Jennifer Pan

Assistant Professor
jp1@stanford.edu
650.725.7326
jenpan.com
McClatchy Hall, Rm. 330

Pan's research examines information control and communication in authoritarian regimes to reveal political choices and outcomes in these opaque societies.

Jennifer Pan is an Assistant Professor of Communication, and an Assistant Professor, by courtesy, of Political Science and Sociology at Stanford University. The intersection of political communication and authoritarian politics is the flash point for conflict in numerous places around the world. Her research resides at this intersection, showing how authoritarian governments try to control society, how the public responds, and when and why each is successful.

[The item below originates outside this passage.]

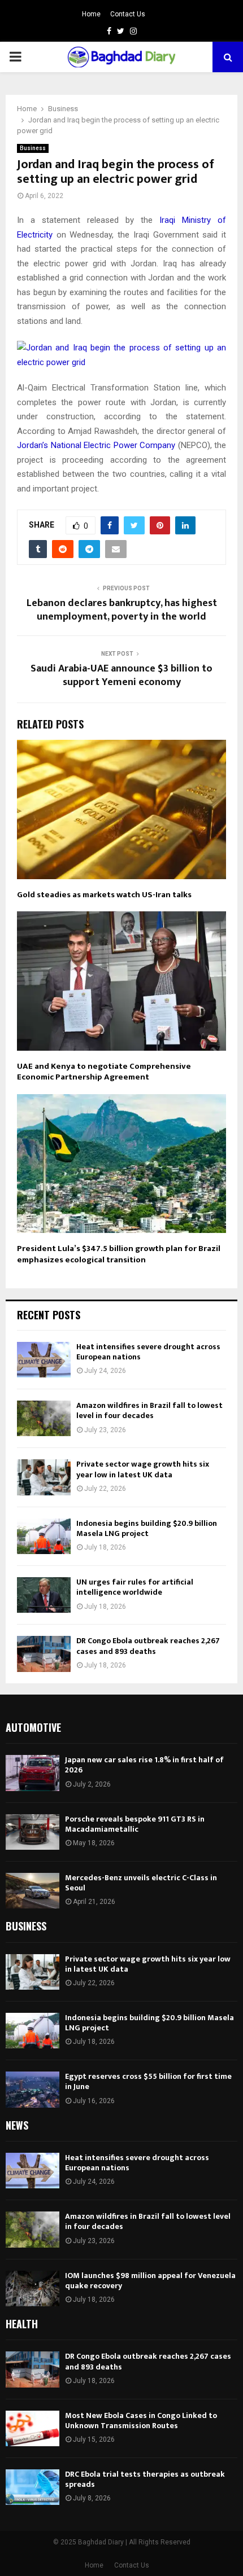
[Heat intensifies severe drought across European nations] (44, 1359)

Her work on censorship and propaganda shows how authoritarian governments try to control the information environment in the digital age. Her book, Welfare for Autocrats: How Social Assistance in China Cares for its Rulers (Oxford, 2020) shows how China’s pursuit of political order transformed the country’s main social assistance program, Dibao, for repressive purposes. Her work has appeared in peer reviewed publications such as the American Political Science Review, American Journal of Political Science, Comparative Political Studies, Journal of Politics, and Science.

Pan received her Ph.D. from Harvard University’s Department of Government in 2015. She graduated from Princeton University, summa cum laude, in 2004, and until 2009, she was a consultant at McKinsey & Company based in New York and Beijing. Jennifer has also worked for the Chinese Center for Disease Control and the Clinton Foundation HIV/AIDS Initiative.